Er werden wat onlangs verschenen boeken besproken alsook entlang schrijdende dames en heren. Er hing wat verbazing in de lucht over de vele ontbrekende schrijvers. Het toegangsbeleid blijft gehuld in ‘belangennevels’. Waar menig doorgewinterde tien-roman-tikker ontbrak, hadden medewerksters van de CPNB kwistig hun vriendinnen bedeeld met de zo begeerde kaartjes. Leerlinge M. van de Schrijvers Vakschool Amsterdam kon – het is haar natuurlijk gegund – op deze wijze het theater ook een keer meemaken.

Anton was op dreef, pleitte voor een nieuw mediaplatform voor alternatievelingen, daarbij hard in mijn borst prikkend. De VPRO is in zijn ogen toch te groot geworden om het geluid van de ondergrond nog goed te kunnen weergeven.

‘Zit er in jouw boek eigenlijk een radioverhaal?’

‘Volgens mij moet jij weten van een documentaire voor de NTR.’

‘Ben jij dan “de persoon die ik ken en die een bijzonder verhaal heeft”?’

Ruim een uur later rukte ik met introducé Peter een van de decoraties van de wand. Met een groot bord met Marlène’s beroemdste zin: ‘Ich bin von Kopf bis Fuss auf Liebe eingestellt’ onder de arm liep ik de Overtoom af in de richting van mijn ophaalplek op het Surinameplein. Af en toe liet ik terloops de tekst aan groepjes jonge studentes zien, maar er waren alleen nog net niet agressieve vuurtjesvragers geïnteresseerd en iemand die hoognodig een vijfje nodig had om de trein naar huis te kunnen betalen. De berovings-plat-zak-truc. Ik gaf hem de toegangskaart van het bal en de twee resterende consumptiemuntjes.

Daags daarna hervatte ik de, frisser dan waarschijnlijk menigeen, mijn tournee ‘Koekje-in-ruil-voor-een-verhaal-over-een-boekje’. Met een schaal Verkade door boekhandels struinen en wildvreemde bezoekers aanschieten in gevecht met de desinteresse. Een niet onaardig slagingspercentage, dankzij jarenlange ervaring in de advertentie- en effectenverkoop. Dat kost veel energie, maar een paar fijne gesprekken vullen het reservoir uiteindelijk weer zo goed als aan.

De documentaire bracht onlangs een bescheiden commotie teweeg, cumulerend in een stuk in Trouw gisteren en een column van Arjen Fortuin in NRC Handelsblad afgelopen vrijdag. Daarin legt hij voor eens en altijd in enkele zinnen klontje klaar de regels van het literaire spel uit. Er zijn geen regels! Tussen neus en lippen noemt hij Vogeljongen ‘een mooie roman’. Wilt u dit nader toelichten? Op papier graag! Gesterkt door deze fijne flarden publiciteit, ga ik de nieuwe week in. Naast optredens in boekhandels en bejaardenhuizen ga ik ook zadelhoesjes plaatsen op de fietsen van leerlingen van de school (Hageveld te Heemstede) die in de roman voorkomt. ‘Ideaal voor de leeslijst. In amper twee uur uit. Bevat explosief materiaal over Hageveld.’ De sectie Nederlands antwoordt namelijk niet op mails, brieven en bij de receptie achtergelaten post met de suggestie om een keer een vrolijke lezing te komen houden.

Gegeven opdracht: Welke school komt volgens het tekstfragment voor in de roman?

Aangeleverde gegevens:
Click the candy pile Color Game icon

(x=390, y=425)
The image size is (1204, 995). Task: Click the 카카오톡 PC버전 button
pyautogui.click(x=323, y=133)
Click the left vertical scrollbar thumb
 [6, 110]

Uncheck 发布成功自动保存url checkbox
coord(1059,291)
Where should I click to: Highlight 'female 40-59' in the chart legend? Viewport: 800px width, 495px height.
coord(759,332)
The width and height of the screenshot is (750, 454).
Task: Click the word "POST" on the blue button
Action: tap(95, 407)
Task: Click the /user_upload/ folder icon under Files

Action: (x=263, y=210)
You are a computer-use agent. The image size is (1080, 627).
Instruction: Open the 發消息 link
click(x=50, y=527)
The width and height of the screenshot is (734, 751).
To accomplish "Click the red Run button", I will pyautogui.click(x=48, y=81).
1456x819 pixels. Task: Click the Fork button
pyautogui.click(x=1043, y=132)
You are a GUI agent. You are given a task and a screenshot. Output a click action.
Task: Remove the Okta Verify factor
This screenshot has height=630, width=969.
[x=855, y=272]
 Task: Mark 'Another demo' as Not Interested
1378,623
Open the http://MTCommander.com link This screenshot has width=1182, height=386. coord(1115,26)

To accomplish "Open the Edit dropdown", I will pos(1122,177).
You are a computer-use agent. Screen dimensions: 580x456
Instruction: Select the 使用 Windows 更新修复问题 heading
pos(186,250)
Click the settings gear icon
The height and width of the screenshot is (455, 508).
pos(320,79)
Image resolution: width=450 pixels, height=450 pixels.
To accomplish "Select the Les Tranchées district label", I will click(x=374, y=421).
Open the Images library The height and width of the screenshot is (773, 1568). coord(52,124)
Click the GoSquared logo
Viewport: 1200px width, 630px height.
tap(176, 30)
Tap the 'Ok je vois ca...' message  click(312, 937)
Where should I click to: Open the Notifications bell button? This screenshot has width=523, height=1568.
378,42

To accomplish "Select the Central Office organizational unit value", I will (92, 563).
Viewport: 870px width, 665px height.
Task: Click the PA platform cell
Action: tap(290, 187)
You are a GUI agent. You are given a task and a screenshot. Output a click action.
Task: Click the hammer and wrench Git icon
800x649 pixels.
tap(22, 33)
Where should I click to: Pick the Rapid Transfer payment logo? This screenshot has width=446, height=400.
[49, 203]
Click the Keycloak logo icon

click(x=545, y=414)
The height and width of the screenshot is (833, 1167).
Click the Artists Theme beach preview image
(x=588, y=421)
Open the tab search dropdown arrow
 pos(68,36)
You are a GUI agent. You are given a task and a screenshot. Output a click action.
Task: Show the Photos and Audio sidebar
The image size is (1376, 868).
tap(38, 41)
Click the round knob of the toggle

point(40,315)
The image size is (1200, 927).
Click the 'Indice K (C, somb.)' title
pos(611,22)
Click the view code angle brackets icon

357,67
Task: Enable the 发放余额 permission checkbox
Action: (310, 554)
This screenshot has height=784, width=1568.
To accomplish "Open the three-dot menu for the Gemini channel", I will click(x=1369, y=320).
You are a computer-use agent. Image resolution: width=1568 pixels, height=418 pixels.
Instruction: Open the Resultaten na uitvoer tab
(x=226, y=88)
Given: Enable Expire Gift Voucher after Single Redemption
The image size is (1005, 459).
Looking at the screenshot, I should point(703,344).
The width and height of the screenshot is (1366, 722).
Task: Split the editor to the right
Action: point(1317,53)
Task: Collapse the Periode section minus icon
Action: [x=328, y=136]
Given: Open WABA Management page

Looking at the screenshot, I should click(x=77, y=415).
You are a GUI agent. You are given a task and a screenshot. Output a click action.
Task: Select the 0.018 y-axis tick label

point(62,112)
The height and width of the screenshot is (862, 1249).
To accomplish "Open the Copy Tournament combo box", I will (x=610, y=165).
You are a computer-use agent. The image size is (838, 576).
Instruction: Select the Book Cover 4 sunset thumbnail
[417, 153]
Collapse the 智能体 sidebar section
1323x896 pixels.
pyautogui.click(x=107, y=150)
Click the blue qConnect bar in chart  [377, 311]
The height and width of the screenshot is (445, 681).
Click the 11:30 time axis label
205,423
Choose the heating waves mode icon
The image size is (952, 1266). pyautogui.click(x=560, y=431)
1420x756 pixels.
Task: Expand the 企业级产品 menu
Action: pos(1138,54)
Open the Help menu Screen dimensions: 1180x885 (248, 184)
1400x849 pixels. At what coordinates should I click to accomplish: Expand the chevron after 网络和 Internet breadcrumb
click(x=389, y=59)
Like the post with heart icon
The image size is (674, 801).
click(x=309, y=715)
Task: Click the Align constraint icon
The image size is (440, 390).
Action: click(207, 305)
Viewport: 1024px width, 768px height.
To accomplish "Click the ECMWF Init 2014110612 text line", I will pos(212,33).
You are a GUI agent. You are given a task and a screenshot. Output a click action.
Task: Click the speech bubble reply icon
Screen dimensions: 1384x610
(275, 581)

Resultaat opdracht: Hageveld te Heemstede.